■ What the exercise asks: Count how many lines of the data below contain the string "address"; the reply should be that number alone.
###
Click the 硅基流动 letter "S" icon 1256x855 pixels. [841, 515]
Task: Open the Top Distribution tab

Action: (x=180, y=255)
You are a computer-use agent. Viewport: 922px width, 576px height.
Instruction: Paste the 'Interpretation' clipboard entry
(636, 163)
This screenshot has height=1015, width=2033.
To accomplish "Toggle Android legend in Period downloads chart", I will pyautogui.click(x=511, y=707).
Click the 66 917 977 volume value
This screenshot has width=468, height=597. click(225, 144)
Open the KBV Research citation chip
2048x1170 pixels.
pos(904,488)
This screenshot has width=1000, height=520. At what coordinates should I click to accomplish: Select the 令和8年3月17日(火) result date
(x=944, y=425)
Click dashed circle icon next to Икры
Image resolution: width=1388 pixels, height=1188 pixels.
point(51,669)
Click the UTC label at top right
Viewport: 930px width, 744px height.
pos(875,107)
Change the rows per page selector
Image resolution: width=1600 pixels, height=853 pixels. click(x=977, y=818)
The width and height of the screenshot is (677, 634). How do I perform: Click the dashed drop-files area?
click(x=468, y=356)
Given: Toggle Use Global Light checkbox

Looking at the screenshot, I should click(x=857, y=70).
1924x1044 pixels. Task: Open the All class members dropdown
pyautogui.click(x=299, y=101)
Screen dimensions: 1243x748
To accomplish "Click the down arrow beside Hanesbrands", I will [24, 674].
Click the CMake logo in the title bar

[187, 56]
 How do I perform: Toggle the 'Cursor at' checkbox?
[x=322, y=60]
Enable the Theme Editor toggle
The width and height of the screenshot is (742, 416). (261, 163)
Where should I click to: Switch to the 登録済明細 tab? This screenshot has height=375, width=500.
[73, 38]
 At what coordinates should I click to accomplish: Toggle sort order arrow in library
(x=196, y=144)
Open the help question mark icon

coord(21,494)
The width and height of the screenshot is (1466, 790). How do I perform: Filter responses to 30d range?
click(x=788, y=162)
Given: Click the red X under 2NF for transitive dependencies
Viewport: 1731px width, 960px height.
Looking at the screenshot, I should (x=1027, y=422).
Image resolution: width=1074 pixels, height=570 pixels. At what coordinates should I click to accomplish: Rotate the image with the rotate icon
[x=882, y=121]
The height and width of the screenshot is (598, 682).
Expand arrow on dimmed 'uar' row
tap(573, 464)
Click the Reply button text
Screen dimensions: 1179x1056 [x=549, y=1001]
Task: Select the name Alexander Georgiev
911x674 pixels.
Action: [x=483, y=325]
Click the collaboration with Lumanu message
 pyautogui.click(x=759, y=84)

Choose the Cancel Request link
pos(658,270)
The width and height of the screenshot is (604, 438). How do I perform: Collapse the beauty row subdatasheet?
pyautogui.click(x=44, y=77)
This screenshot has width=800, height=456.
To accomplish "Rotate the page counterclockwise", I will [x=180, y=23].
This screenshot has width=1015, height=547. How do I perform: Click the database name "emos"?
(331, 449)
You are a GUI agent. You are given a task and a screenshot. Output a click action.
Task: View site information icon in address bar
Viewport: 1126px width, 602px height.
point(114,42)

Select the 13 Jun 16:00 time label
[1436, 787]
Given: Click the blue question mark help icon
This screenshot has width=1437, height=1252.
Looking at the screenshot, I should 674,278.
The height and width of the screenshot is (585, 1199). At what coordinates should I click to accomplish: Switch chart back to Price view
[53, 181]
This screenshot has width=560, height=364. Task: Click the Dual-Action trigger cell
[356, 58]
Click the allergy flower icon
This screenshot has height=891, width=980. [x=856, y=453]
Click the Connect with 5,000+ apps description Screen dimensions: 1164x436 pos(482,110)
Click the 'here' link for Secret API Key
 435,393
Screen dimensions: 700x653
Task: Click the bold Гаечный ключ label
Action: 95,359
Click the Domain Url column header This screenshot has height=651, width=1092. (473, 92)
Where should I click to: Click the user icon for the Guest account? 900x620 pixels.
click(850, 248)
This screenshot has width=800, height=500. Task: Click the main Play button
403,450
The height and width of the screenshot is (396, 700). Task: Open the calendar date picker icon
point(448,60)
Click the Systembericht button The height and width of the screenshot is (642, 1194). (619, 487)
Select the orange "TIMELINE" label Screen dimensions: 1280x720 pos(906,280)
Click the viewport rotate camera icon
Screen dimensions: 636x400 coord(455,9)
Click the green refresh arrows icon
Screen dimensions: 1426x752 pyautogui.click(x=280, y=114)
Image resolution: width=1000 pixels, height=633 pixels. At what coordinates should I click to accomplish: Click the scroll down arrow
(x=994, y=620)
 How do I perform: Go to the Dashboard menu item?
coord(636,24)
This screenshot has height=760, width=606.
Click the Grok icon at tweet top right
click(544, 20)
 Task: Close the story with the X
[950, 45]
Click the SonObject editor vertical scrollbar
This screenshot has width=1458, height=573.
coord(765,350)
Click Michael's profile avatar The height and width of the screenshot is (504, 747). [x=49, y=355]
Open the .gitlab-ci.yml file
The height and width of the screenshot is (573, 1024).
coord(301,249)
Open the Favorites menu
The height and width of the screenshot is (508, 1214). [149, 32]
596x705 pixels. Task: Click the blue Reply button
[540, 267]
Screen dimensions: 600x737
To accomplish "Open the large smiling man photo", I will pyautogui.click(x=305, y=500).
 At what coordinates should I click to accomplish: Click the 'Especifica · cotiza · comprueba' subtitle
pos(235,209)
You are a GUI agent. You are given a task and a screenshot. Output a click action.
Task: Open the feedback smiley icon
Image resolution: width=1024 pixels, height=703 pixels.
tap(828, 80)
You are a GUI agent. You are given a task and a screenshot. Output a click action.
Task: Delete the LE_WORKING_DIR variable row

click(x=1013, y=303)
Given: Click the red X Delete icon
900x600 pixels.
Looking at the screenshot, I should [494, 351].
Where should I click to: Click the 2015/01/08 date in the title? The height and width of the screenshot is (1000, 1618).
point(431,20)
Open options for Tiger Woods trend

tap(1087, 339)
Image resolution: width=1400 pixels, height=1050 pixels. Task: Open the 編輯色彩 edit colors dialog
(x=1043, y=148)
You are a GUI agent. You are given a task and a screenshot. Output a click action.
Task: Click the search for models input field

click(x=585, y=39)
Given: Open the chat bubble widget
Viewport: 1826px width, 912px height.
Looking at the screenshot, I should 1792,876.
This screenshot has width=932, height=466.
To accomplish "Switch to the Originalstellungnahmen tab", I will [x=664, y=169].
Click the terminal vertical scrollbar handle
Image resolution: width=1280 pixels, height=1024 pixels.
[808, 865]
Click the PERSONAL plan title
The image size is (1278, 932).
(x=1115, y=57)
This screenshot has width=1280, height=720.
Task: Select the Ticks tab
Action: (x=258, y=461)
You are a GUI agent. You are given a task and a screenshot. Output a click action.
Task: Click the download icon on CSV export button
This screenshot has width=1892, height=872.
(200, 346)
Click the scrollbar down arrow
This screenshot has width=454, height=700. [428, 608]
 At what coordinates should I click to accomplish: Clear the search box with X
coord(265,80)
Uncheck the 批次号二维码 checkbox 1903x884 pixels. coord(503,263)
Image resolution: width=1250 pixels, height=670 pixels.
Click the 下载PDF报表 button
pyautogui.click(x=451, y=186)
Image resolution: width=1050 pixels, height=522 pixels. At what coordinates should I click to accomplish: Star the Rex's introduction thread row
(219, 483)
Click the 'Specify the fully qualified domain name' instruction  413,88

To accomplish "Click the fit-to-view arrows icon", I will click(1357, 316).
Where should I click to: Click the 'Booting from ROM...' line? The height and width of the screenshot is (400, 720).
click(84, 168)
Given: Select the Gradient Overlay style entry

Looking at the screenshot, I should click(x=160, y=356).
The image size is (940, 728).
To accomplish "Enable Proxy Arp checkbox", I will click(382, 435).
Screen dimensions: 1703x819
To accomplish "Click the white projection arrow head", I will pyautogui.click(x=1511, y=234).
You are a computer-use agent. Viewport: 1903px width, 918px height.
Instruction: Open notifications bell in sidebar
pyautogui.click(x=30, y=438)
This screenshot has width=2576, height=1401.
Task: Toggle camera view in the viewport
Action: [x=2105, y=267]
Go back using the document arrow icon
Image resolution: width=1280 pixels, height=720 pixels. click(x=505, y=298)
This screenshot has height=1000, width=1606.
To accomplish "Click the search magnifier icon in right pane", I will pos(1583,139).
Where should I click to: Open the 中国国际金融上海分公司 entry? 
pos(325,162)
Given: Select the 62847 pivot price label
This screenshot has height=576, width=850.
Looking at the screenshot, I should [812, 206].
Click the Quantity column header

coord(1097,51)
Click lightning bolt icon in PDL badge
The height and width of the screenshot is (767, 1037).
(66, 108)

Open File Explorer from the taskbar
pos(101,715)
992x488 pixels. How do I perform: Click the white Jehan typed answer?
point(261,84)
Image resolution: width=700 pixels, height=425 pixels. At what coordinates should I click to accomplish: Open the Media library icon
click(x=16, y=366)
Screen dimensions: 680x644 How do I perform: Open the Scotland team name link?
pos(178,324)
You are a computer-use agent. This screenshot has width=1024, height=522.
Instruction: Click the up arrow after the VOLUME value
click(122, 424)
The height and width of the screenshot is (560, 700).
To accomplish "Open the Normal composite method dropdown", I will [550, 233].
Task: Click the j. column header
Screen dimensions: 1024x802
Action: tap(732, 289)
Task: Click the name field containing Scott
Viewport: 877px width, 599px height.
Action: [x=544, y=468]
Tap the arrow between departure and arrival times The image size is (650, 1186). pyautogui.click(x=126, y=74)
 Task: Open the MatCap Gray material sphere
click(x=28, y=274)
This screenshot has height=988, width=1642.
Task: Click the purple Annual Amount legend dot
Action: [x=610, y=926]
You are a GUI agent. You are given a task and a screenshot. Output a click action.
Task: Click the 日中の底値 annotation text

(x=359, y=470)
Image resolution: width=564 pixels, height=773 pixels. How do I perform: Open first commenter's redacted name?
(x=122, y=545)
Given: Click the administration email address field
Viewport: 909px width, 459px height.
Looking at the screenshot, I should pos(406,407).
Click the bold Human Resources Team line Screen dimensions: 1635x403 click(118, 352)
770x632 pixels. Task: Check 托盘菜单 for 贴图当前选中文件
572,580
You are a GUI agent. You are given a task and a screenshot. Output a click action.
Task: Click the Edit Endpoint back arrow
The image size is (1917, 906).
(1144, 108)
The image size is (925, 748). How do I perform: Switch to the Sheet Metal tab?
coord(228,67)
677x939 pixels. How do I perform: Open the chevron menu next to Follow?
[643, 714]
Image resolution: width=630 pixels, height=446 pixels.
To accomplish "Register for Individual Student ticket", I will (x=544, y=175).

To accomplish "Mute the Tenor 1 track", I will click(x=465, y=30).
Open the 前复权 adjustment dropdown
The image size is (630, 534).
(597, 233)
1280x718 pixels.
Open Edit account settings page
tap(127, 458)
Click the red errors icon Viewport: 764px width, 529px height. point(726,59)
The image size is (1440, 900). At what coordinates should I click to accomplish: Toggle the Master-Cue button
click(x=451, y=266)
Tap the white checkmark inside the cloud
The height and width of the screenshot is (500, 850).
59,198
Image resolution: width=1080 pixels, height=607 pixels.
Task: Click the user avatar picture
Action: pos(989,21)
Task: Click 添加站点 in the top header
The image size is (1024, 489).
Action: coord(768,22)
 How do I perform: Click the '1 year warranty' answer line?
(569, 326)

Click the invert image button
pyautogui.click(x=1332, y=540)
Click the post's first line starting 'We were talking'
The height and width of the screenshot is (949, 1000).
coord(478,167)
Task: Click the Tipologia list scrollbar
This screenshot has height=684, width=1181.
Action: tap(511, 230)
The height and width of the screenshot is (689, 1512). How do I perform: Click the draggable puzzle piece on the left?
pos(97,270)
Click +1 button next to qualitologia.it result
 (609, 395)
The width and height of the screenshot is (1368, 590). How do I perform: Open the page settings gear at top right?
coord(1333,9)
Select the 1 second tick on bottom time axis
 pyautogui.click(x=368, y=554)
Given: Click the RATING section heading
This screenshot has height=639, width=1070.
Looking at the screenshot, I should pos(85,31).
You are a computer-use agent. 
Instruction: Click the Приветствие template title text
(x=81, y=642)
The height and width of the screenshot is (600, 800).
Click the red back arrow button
###
■ Problem solution: 2